Book review: The Best American Essays 2004, ed. by Louis Menand

originally posted elsewhere: December 31, 2004

tl;dr: 22 tasty, nourishing servings of brain food...

The Best American Short Stories may be more popular, but The Best American Essays anthology is an even better choice for readers seeking the utmost in nourishment for the brain. The twenty-two selections chosen by Louis Menand, which cover a wide variety of topics, are all exceedingly well written, mind expanding, and, to a high degree, personal, in that they reveal something about the author as well as the subject matter. In spite of the two minor flaws of Menand's selections (discussed below), this collection will definitely reward the reader seeking substantive reading material.

The two most powerful essays in the book are two of the most personal. Kathryn Chetkovich's "Envy" pulls no punches in her analysis of how she reacted to the success experienced by her boyfriend and fellow writer, Jonathan Franzen, who rocketed to literary stardom in 2001 with The Corrections. Interestingly, Chetkovich doesn't name Franzen, but Menand chose also to include an essay by him ("Caught"), which, although interesting, doesn't have the same emotional depth or power as Chetkovich's essay. The other extraordinary essay in the collection is Laura Hillenbrand's "A Sudden Illness", which describes her incredible struggle with Chronic Fatigue Syndrome. Her personal story is every bit as poignant as the story of the racehorse Seabiscuit, which she chronicled in her best-selling book.

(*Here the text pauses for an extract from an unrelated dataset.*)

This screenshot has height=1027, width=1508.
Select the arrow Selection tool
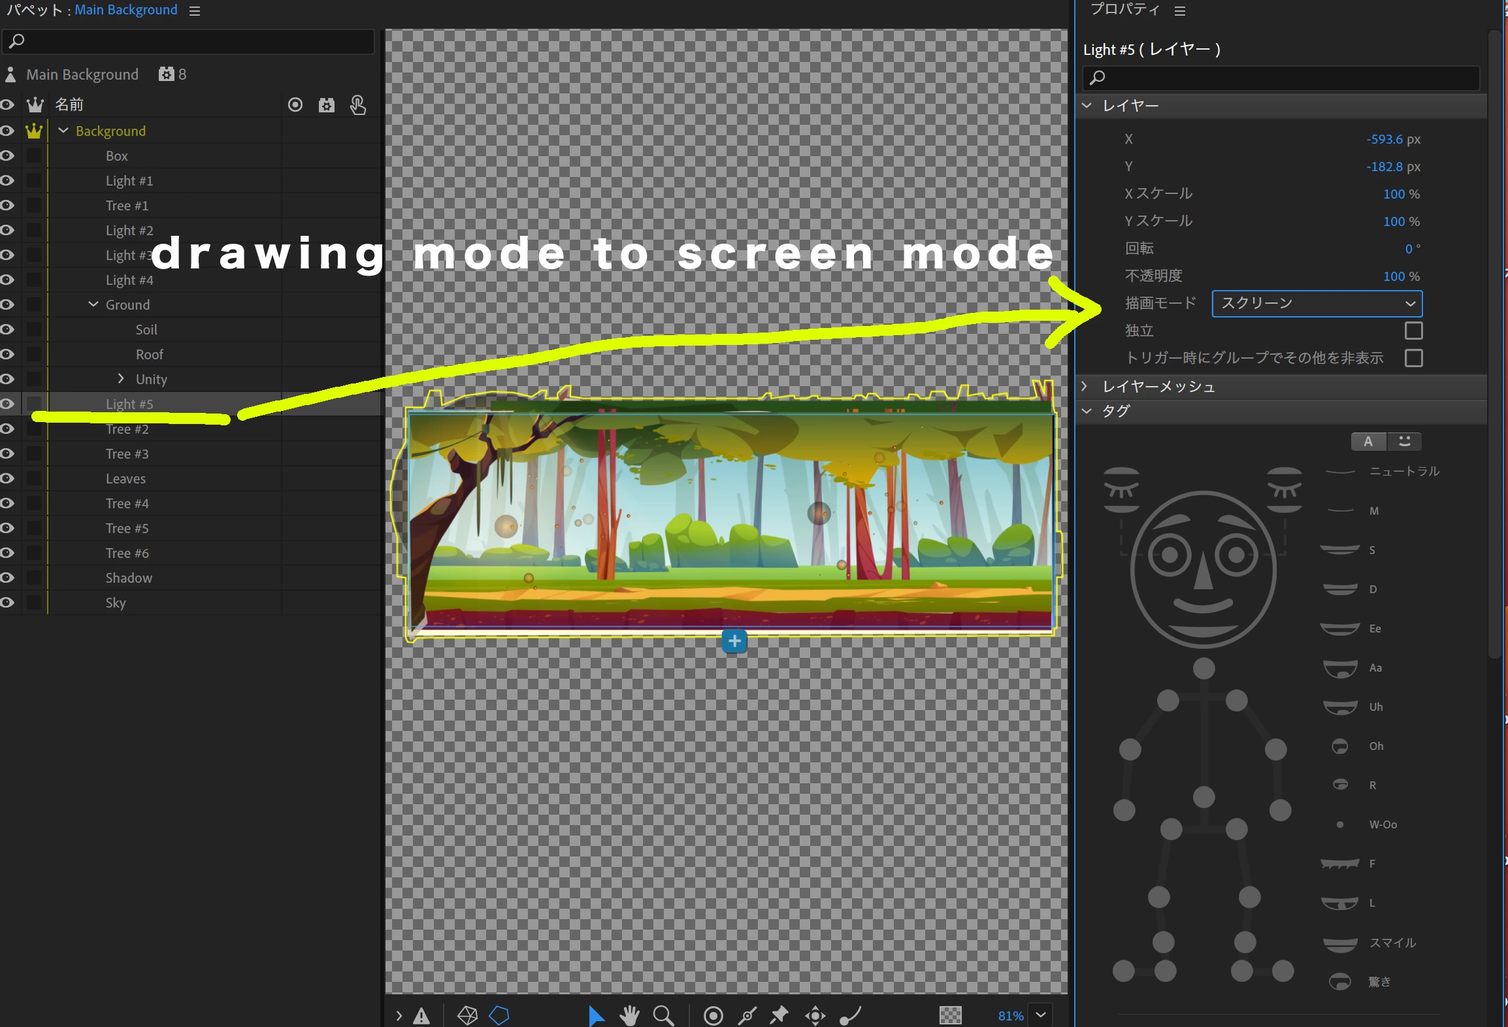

Other essays of note, I feel, include Luc Sante's "My Lost City", which actually celebrates the crime-ridden, graffiti-covered, anarchic, decaying, pre-Rudy Giuliani New York of the 1980s, and Oliver Sacks' "The Mind's Eye", which describes differences in the extent to which several blind people use visualization techniques, thereby illustrating the power of (and structural differences among) human brains.

As for the minor complaints: Menand openly admits, "I like to read stories about my own times." This bias shows up most obviously in the inclusion of an essay by a CUNY colleague of Menand's: Wayne Koestenbaum's "My `80s" will likely not at all resemble your `80s unless you are a NYC opera buff who kept up with the cutting edge of male homosexual intelligentsia literature. The other complaint is that a small number of essays exhibit the stereotypical upper West side salon superior-than-though attitude which sneers at red state values and culture (e.g. Fox News). Of course, if you are of a similar opinion, this won't bother you a bit. However, one essay takes this attitude to completely illogical extremes: Jared Diamond's "The Last Americans", which somehow claims a linkage between Enron's financial shenanigans and global warming (hey, it's all George Bush's fault, right?). Diamond's essay will leave some readers fuming and others shaking their heads, while still others applaud, but it will cause all readers to think, as do all the essays in this collection. Thus, Menand has created a collection well worth spending the time to read and ponder.